[SHORT EXERCISE] Convert the lines from the one containing "Describe the element at coordinates (194, 409)" through the one containing "The width and", both included, into a JSON list of strings with one string per line, omitting any blank lines.

[Item coordinate data]
^^^^^^^^

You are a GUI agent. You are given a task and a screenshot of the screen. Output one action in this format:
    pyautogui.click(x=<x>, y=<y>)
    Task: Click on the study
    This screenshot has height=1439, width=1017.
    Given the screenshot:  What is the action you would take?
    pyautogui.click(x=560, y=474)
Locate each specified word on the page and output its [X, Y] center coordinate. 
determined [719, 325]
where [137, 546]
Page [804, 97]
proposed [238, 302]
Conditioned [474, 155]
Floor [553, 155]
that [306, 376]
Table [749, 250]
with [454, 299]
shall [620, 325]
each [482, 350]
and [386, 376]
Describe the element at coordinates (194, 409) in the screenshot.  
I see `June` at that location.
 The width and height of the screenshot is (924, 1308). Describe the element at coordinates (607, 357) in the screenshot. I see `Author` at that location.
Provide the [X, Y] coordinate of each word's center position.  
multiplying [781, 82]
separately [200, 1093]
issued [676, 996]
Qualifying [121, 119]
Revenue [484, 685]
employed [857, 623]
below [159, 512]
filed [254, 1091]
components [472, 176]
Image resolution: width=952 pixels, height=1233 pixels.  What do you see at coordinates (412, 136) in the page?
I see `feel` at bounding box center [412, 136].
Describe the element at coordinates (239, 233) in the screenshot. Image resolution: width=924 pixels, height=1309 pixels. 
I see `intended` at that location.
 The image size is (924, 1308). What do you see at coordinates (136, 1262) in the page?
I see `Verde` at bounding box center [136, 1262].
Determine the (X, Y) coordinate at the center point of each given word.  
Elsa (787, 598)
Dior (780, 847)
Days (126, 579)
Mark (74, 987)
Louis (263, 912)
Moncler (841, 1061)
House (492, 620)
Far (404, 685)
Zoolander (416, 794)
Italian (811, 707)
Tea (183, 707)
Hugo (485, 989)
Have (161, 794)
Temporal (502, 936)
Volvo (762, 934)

^^^^^^^^

[RESPONSE TO THE TASK]
[
  "Describe the element at coordinates (194, 409) in the screenshot.  ",
  "I see `June` at that location.",
  " The width and height of the screenshot is (924, 1308). Describe the element at coordinates (607, 357) in the screenshot. I see `Author` at that location."
]